**TAREFA A FAZER**
Informe quantas linhas dos registros contêm a palavra "Open". Responda só com o número.

**Itens armazenados de uma coleção**

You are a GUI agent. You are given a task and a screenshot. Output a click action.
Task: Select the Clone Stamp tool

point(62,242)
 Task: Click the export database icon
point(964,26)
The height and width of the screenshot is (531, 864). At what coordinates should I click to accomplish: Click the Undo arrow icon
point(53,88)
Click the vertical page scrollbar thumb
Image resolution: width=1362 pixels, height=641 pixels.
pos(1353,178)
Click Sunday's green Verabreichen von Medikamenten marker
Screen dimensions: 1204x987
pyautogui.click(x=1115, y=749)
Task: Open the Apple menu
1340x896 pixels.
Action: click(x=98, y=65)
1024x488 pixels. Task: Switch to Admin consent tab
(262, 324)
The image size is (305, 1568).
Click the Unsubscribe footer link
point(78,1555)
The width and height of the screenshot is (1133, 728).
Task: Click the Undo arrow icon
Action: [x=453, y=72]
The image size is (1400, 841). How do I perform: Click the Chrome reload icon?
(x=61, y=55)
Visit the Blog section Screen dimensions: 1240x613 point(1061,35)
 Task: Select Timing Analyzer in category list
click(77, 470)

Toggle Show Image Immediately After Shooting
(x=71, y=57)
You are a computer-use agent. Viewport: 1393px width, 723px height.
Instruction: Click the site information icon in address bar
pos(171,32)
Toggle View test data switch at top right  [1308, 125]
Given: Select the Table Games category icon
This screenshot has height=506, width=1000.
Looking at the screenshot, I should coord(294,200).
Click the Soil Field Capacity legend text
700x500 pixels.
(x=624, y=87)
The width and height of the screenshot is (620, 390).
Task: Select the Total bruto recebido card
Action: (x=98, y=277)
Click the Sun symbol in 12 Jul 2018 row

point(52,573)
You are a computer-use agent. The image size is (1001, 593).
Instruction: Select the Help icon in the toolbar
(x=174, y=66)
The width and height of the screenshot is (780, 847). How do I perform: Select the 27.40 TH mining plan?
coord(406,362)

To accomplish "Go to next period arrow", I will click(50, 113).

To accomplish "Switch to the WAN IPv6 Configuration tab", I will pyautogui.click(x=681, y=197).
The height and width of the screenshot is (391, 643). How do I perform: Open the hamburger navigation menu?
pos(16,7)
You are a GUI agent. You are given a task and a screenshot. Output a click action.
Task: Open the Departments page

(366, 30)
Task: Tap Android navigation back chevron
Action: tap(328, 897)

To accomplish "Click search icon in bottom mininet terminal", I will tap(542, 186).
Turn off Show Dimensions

**RESULTADO DA TAREFA**
3